Hsp90α signaling is essential for MDA-MB-231 cell lung colonization and tumor formation in vivo. (A) Lentiviral system, FG-12, mediated shRNA-LRP-1 delivery and down-regulation of endogenous LRP-1 in MDAMB-231 cells (lane 2 vs. lane 1). (B) Western blot screening of normal and cancer cell lines for expression of LRP-1 receptor. (C) Constitutive expression of HIF-1α in MDA-MB-468 cells under either normoxia (N) or hypoxia (H; a). Constitutive secretion of Hsp90α by MDA-MB-468 cells (c). (D) Approximately 1 × 10⁶ luciferase-engineered MDAMB-231 cells infected with either vector only (a) or vector carrying shRNA-LRP-1 (b) or LRP-1^−/− MDAMB-468 cells (c) were injected into the tail vein of SCID mice (n = 7 per group). Whole-body bioluminescence imaging of the mice was performed once a week. Representative images (two per group) of the mice show lung colonization of the injected cells at days 1, 14, 28, 56, and 70. (E) Between days 70 and 75 (note: four to five of the seven mice injected with the control MDAMB-231 cells died of tumors), mice were put to sleep and the entire lung removed and sectioned for H&E staining analyses. Blue and green arrows indicate invading tumor nodule and normal lung tissue, respectively. L, lung parenchyma; T, tumor nodule; scale bars as indicated. (F) One-way analysis of variance analysis of the staining shown in E was carried out to compare the number of tumors in the lungs of mice carrying MDA-MB-231-vector, MDA-MB-231-LRP-1RNAi, and MDA-MB-468 cells. *p < 0.05, **p < 0.003.

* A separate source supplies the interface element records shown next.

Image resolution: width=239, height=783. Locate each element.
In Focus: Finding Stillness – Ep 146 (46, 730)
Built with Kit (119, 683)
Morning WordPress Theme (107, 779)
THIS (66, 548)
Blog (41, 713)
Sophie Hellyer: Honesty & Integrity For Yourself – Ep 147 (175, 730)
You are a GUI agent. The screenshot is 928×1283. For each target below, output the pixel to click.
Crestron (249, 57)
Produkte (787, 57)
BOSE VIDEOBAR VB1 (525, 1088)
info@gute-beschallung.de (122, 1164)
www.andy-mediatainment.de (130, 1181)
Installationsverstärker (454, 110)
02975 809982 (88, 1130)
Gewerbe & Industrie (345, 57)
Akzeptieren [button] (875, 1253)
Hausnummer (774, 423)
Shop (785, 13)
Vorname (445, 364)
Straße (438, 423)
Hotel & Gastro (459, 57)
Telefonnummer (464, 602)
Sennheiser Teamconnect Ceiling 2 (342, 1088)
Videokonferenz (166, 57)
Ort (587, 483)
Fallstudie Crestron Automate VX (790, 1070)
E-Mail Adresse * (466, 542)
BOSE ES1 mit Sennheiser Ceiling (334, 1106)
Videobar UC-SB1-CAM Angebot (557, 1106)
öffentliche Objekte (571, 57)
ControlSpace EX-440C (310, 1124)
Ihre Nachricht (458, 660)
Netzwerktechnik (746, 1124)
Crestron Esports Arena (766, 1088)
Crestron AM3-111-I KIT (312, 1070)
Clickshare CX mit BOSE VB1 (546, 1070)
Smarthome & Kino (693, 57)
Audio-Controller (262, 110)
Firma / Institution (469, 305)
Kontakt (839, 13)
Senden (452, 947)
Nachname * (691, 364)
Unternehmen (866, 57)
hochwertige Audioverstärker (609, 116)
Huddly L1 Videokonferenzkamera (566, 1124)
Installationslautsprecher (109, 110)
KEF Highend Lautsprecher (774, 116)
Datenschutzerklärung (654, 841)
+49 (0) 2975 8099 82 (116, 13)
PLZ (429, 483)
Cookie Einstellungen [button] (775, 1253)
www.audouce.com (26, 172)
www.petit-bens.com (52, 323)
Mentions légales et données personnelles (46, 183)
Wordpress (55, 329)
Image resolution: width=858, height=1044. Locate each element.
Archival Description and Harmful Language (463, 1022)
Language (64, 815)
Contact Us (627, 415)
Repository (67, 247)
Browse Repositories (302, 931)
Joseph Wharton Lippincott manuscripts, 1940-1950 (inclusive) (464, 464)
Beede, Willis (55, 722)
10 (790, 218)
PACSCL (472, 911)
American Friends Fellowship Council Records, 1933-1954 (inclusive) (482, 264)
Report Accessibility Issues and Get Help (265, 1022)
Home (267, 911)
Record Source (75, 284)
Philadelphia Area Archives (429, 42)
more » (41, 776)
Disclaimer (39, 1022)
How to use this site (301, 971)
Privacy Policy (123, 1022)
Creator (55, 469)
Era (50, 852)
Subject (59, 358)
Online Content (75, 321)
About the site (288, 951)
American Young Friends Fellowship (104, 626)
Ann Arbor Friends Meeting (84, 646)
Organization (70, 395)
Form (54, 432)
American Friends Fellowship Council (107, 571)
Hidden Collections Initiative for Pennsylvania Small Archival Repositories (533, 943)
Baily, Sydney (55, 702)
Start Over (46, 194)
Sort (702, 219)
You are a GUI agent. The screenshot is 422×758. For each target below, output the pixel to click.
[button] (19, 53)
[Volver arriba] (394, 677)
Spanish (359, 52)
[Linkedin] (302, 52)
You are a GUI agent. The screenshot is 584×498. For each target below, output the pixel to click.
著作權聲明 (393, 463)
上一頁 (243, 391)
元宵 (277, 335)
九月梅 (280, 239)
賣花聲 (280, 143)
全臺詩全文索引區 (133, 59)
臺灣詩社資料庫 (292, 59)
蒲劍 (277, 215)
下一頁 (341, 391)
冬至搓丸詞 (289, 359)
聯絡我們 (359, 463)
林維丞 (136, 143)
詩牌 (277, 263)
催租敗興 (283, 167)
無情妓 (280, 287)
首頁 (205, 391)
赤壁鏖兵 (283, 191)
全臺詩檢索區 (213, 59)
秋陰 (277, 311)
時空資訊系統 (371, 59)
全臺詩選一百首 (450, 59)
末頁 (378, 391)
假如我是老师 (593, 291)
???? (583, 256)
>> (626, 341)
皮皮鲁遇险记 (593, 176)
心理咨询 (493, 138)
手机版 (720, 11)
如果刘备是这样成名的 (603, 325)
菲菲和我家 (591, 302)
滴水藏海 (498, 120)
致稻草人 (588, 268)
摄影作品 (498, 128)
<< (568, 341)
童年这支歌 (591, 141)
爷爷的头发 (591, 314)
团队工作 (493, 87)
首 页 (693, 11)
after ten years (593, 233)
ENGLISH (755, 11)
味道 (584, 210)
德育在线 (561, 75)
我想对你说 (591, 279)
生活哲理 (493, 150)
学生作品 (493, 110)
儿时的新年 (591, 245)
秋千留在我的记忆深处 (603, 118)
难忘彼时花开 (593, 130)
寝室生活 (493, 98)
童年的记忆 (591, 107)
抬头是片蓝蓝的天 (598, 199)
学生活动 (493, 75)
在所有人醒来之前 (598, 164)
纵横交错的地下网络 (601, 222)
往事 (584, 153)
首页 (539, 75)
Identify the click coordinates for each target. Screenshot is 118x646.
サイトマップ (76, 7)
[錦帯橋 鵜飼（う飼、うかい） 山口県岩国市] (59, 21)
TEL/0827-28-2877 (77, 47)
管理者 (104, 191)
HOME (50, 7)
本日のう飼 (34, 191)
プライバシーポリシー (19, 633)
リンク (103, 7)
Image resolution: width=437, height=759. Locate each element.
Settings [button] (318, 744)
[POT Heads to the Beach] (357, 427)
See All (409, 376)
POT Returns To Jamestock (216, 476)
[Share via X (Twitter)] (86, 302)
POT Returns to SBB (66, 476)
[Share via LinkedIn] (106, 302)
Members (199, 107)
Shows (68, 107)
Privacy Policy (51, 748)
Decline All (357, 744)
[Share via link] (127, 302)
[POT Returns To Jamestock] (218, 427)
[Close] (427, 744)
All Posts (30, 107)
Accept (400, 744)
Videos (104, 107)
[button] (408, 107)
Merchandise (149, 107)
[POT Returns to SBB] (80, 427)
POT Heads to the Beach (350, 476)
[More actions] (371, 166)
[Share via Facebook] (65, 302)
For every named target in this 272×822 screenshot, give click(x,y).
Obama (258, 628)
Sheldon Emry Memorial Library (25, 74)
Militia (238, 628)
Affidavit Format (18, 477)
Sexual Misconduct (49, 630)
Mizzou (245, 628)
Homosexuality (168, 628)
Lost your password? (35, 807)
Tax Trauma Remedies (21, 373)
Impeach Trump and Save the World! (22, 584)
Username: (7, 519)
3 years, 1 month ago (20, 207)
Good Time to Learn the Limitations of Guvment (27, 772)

A model of secreted Hsp90α as a potential target for HIF-1α–positive cancers. The severe hypoxia often found at the center of a tumor causes constitutive accumulation of HIF-1α. The deregulated HIF-1α triggers secretion of Hsp90α via exosomes. The secreted Hsp90α binds, via F-5 epitope, to cell-surface LRP-1 receptor and promotes motility and invasion of tumor cells in an autocrine manner. Whereas current clinical trials focus on intracellular HIF-1α, we propose that targeting the F-5 epitope of secreted Hsp90α would be more effective and safer in the treatment of cancer patients.